**Required work**
Aside from the pictures, copy the listing exactly.

Start of Block

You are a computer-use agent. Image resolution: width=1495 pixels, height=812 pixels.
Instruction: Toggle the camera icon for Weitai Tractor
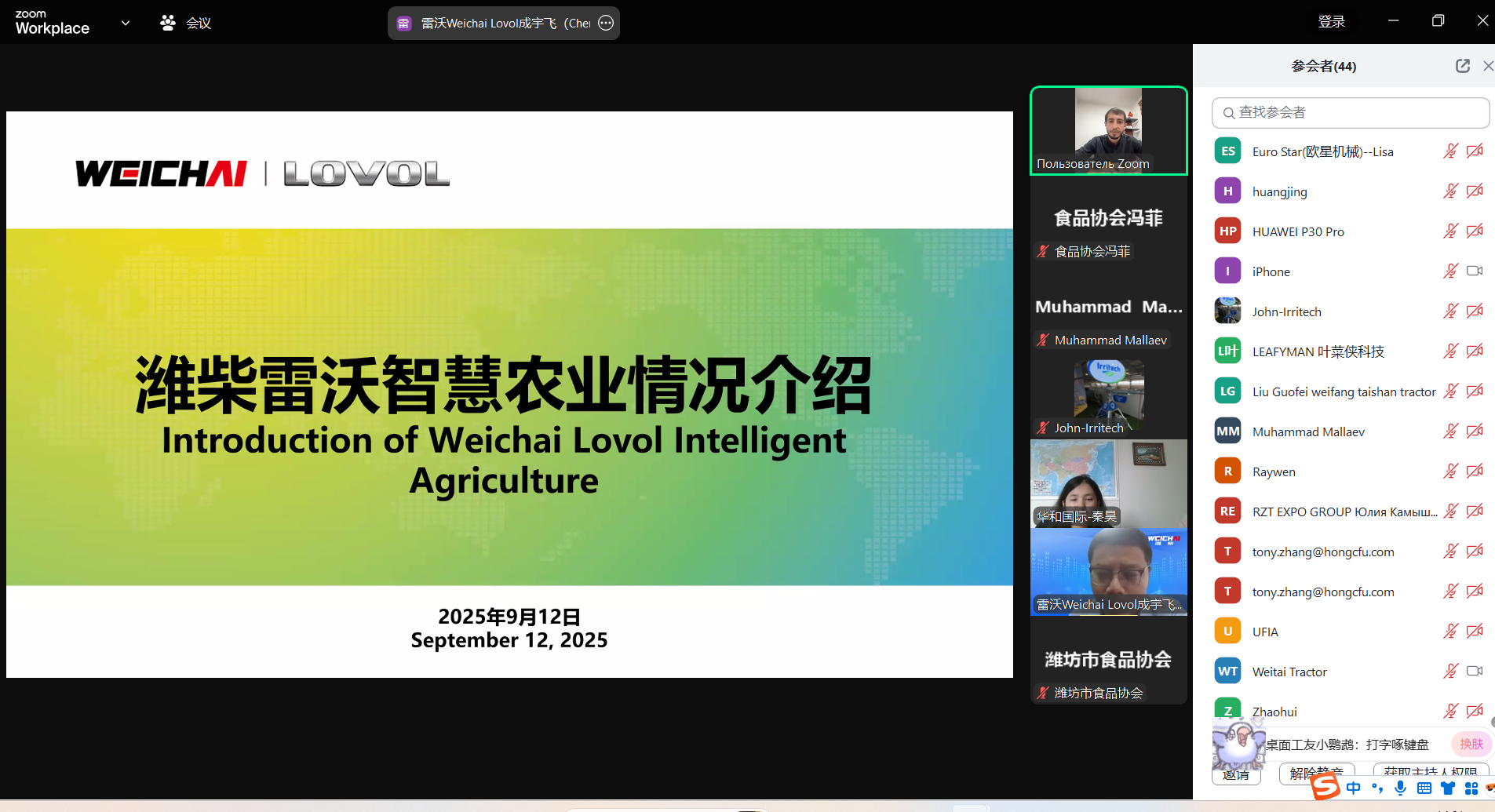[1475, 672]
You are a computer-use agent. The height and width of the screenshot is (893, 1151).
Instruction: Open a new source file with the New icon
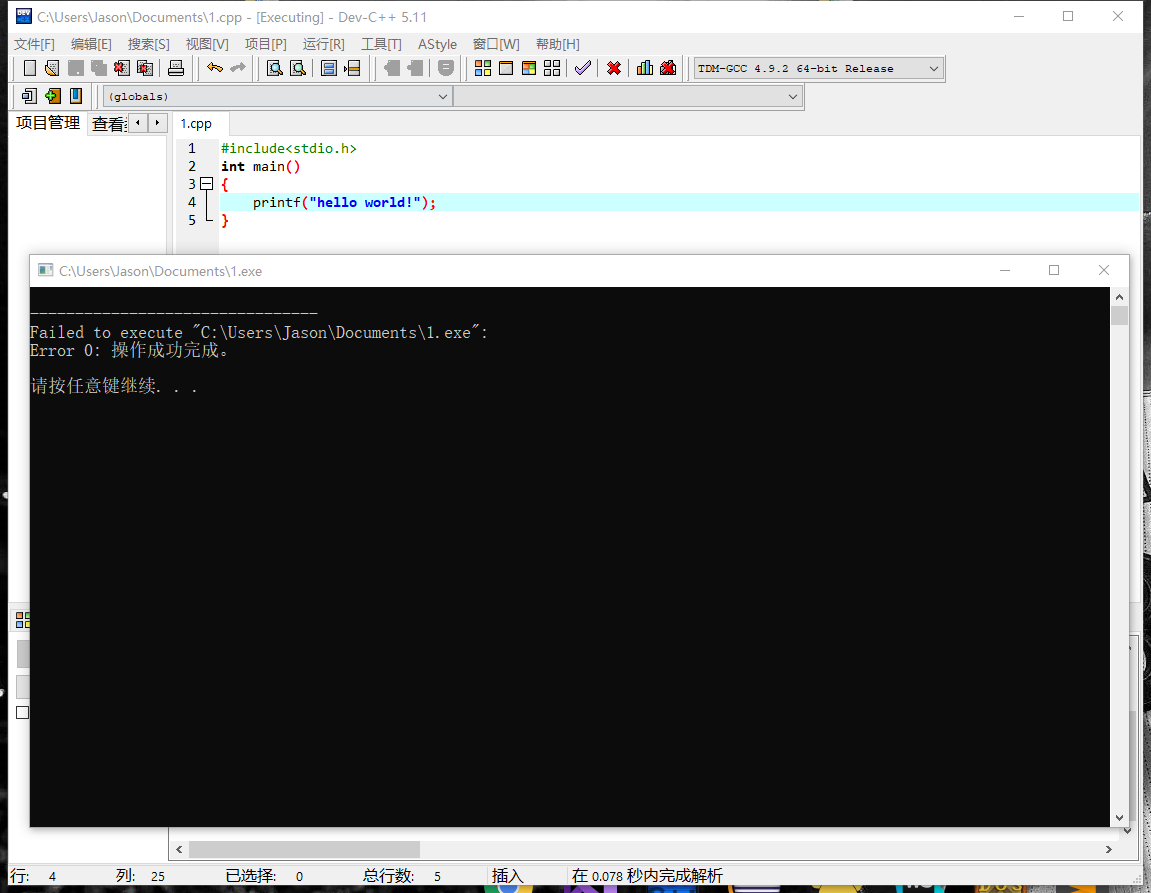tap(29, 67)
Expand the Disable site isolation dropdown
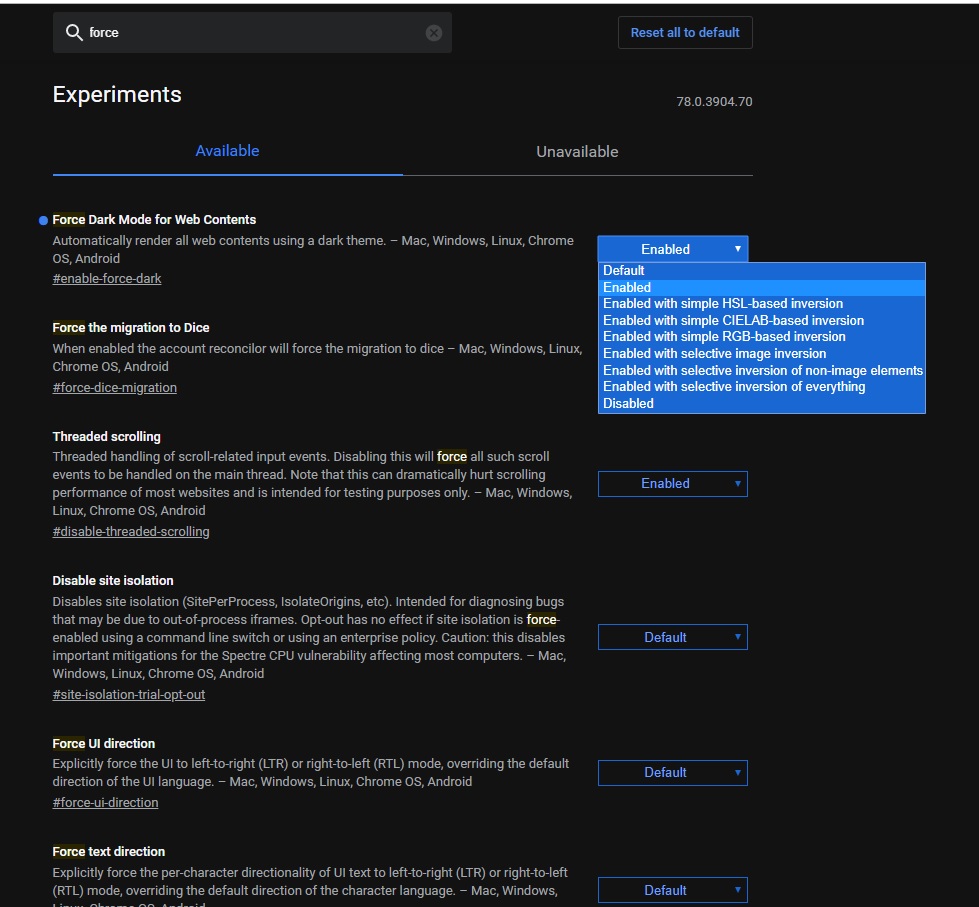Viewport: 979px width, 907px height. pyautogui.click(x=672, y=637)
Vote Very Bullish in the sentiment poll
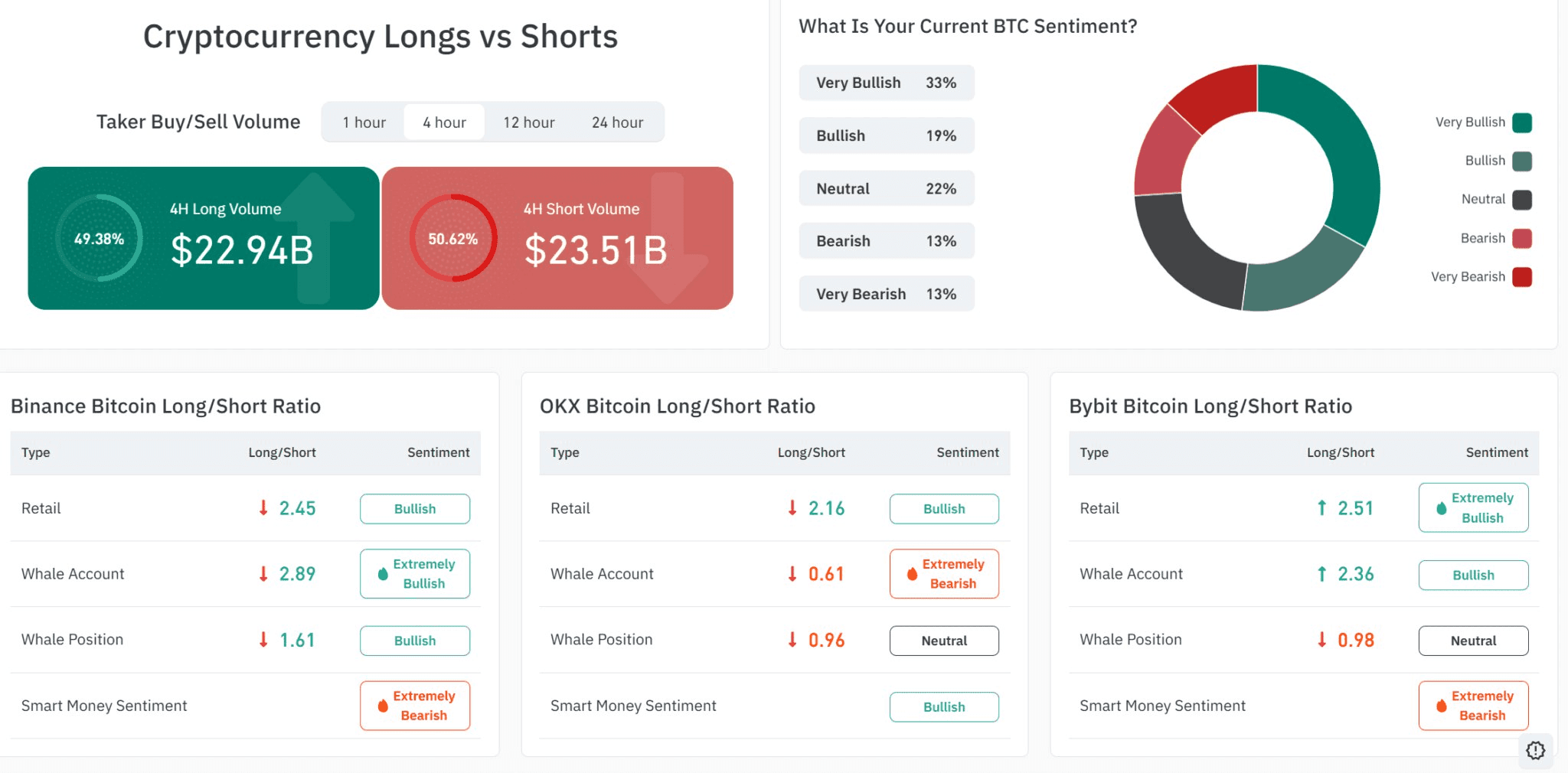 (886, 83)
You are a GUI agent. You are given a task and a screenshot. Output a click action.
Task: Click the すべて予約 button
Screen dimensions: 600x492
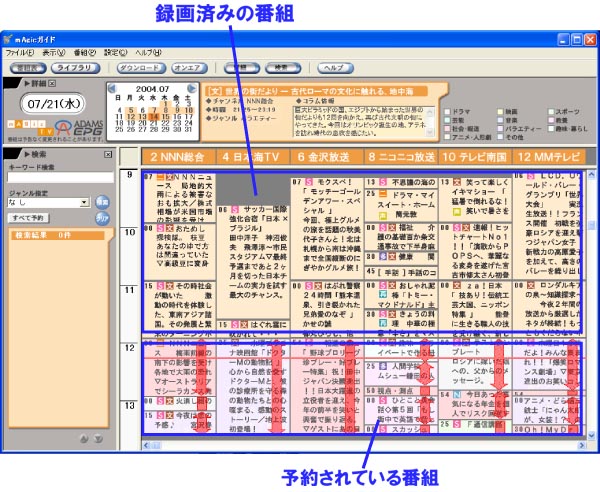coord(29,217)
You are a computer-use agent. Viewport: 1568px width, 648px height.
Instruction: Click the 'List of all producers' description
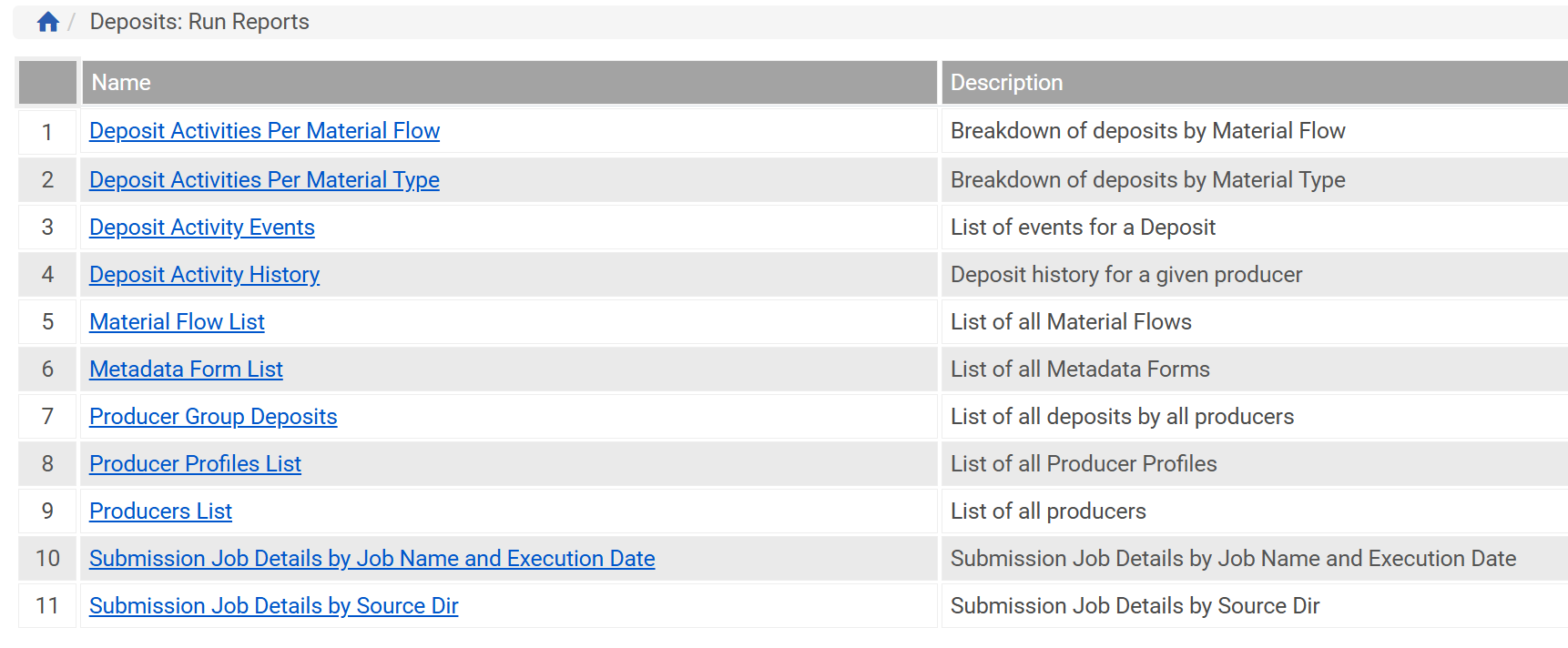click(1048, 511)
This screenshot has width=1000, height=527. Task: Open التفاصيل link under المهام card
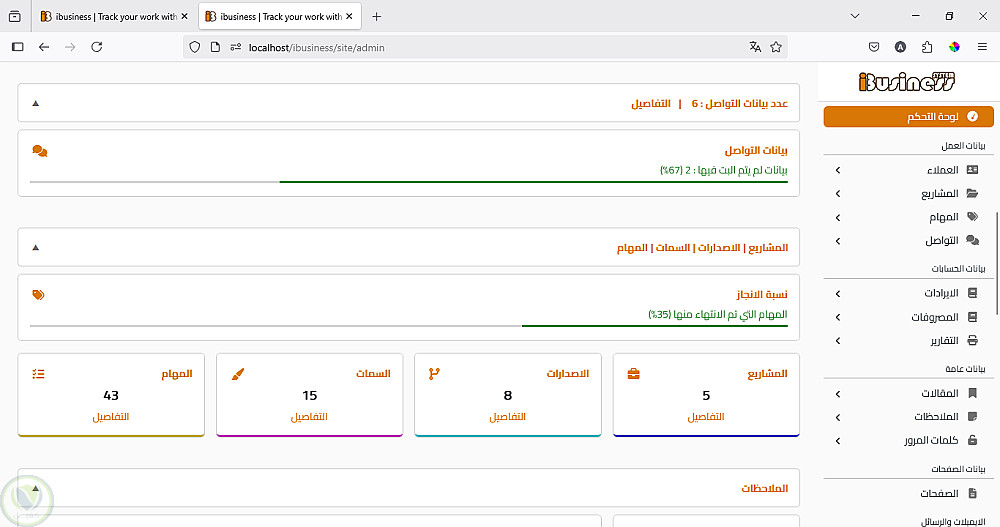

End of Block

**Completed exercise**
You are a computer-use agent. Image resolution: width=1495 pixels, height=812 pixels.
Instruction: Toggle the camera icon for Weitai Tractor
[1475, 672]
You are a computer-use agent. The height and width of the screenshot is (893, 1151).
Instruction: Open a new source file with the New icon
tap(29, 67)
Expand the Disable site isolation dropdown
Viewport: 979px width, 907px height. pyautogui.click(x=672, y=637)
Vote Very Bullish in the sentiment poll
 (886, 83)
You are a GUI agent. You are given a task and a screenshot. Output a click action.
Task: Click the すべて予約 button
Screen dimensions: 600x492
coord(29,217)
You are a computer-use agent. Viewport: 1568px width, 648px height.
Instruction: Click the 'List of all producers' description
click(1048, 511)
This screenshot has width=1000, height=527. Task: Open التفاصيل link under المهام card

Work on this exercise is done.